Instructions to follow: Only the lines from the first line of the records through the line containing "Given: Click the" belong in the answer. Copy them exactly.

Start of Dataset records

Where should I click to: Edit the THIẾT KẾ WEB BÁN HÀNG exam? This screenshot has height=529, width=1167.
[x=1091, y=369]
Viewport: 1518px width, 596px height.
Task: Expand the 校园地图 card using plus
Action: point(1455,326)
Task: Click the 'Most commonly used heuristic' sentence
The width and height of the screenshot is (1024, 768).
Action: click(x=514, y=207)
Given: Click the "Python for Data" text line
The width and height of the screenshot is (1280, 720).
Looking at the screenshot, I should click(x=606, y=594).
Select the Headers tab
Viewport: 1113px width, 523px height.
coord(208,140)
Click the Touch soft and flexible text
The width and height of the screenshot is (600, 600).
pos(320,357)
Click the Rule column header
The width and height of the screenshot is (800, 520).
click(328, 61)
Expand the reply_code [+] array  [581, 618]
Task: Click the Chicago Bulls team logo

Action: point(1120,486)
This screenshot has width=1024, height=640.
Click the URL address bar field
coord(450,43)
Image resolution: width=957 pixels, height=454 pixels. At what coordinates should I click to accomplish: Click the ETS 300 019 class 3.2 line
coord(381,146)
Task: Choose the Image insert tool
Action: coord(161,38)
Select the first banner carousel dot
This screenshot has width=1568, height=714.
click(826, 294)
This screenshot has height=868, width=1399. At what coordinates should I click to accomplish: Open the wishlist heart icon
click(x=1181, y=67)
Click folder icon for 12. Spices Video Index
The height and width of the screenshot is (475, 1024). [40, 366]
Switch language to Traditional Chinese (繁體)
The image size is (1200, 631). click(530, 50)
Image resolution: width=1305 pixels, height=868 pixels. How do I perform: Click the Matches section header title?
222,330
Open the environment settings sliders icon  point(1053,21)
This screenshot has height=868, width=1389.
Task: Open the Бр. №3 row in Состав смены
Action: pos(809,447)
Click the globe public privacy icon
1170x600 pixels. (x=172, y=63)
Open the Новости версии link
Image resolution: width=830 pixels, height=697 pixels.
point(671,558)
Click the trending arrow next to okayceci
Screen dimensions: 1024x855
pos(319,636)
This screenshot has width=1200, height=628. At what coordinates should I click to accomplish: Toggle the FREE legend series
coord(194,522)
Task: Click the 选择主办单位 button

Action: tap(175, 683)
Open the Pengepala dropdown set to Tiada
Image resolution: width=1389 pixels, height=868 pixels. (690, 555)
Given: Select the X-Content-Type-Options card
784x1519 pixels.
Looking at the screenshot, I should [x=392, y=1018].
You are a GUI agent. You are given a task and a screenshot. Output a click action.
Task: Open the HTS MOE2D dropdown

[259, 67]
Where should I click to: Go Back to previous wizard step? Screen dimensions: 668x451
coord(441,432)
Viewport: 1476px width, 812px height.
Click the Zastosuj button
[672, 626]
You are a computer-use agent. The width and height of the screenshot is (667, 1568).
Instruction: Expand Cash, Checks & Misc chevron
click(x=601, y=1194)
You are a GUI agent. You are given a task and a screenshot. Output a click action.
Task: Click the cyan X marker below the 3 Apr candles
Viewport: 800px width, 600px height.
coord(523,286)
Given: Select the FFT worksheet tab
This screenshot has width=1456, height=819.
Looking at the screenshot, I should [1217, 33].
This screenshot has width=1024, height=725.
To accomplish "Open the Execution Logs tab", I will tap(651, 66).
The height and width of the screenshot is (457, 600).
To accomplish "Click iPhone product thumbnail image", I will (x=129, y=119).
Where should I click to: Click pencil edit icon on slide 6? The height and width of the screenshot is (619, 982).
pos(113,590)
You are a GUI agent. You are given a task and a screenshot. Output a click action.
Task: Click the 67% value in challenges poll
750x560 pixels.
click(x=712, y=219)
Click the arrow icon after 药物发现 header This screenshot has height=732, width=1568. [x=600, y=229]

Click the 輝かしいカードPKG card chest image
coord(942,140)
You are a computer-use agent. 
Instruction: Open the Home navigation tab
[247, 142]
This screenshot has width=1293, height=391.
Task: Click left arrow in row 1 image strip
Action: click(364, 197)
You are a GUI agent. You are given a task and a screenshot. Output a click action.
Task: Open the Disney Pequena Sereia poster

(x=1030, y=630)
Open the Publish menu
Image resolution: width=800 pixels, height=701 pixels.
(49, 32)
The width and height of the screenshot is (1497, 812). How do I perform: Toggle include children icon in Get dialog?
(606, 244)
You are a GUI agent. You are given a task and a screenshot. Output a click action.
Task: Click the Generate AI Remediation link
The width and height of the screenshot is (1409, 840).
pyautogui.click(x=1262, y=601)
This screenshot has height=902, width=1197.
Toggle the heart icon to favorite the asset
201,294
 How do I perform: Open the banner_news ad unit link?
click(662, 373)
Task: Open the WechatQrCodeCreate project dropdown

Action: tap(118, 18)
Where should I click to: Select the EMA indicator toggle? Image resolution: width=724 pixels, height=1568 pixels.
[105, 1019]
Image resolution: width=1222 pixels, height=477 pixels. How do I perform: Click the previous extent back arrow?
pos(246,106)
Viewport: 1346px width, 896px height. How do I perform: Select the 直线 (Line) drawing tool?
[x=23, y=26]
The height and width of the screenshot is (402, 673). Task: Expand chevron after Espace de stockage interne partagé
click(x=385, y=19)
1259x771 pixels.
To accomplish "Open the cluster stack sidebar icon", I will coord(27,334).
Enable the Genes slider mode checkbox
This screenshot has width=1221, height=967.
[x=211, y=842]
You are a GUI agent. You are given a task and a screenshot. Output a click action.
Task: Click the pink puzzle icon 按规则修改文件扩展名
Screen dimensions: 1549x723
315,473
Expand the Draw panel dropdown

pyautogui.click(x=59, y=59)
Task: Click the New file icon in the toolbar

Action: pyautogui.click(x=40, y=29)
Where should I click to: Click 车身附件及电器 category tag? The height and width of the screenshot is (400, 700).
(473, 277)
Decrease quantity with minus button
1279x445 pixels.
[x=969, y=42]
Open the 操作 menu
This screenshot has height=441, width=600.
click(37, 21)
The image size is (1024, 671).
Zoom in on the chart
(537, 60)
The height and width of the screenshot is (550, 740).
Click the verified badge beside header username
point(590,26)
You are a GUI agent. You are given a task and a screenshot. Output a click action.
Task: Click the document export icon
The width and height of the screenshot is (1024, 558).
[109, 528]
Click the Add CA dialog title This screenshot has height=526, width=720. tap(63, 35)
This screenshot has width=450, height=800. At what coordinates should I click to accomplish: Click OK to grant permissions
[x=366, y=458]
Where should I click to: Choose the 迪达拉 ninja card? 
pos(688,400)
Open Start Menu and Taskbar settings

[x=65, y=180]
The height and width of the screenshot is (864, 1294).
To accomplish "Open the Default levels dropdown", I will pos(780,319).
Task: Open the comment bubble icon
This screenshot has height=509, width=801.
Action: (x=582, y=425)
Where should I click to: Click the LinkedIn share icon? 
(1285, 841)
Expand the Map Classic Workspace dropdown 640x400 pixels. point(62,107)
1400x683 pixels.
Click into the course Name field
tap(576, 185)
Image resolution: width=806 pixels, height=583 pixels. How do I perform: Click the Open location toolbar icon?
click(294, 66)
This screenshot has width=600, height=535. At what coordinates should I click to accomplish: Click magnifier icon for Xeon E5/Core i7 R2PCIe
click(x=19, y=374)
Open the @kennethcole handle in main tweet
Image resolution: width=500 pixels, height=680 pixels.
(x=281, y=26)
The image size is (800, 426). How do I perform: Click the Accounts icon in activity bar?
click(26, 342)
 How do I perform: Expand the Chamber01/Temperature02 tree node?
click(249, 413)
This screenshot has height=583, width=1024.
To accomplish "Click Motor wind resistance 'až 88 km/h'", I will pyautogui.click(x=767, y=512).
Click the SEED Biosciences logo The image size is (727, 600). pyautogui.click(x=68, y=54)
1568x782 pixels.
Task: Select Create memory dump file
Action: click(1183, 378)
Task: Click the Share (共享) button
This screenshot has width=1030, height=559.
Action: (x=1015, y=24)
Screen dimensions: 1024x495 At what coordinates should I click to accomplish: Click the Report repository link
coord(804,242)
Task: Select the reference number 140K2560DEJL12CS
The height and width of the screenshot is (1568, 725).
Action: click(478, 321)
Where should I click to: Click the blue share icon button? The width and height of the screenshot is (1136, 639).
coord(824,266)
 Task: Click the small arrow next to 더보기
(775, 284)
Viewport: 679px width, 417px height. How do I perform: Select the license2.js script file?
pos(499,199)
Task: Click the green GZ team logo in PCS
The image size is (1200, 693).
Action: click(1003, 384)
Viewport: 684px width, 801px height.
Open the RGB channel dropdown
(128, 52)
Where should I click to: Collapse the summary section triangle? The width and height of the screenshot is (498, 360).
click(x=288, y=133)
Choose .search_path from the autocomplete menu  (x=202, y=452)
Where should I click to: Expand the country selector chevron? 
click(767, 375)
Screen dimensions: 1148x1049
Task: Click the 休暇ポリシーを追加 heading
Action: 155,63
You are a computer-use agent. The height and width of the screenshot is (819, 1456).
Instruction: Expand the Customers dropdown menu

End of Dataset records

Output:
Where should I click to: Edit the THIẾT KẾ WEB BÁN HÀNG exam? This screenshot has height=529, width=1167.
[x=1091, y=369]
Viewport: 1518px width, 596px height.
Task: Expand the 校园地图 card using plus
Action: point(1455,326)
Task: Click the 'Most commonly used heuristic' sentence
The width and height of the screenshot is (1024, 768).
Action: click(x=514, y=207)
Given: Click the "Python for Data" text line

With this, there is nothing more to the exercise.